Where the word "screenshot" appears in a line below, copy the whole line.
(INPUT RECORDS)
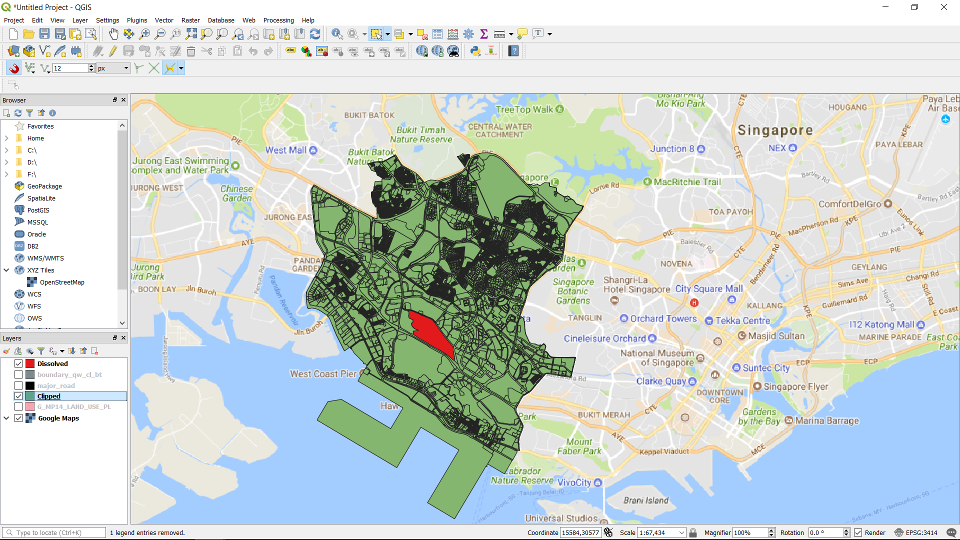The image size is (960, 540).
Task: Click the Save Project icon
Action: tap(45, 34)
(End INPUT RECORDS)
(INPUT RECORDS)
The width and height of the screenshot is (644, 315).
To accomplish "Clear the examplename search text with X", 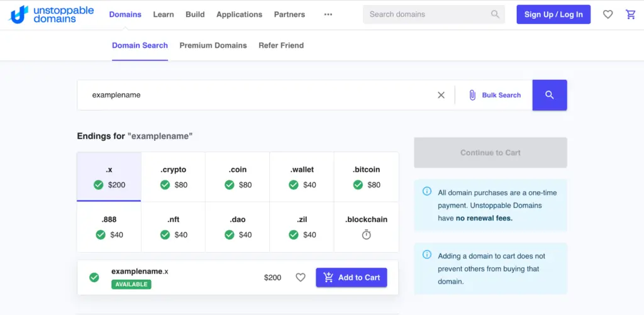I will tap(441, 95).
(End INPUT RECORDS)
(INPUT RECORDS)
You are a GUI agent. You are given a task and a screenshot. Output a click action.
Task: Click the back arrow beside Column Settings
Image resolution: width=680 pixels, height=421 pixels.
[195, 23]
(End INPUT RECORDS)
▸ RESPONSE BOX:
The width and height of the screenshot is (644, 315).
You are a GUI agent. You are given a task and a screenshot. Output a click action.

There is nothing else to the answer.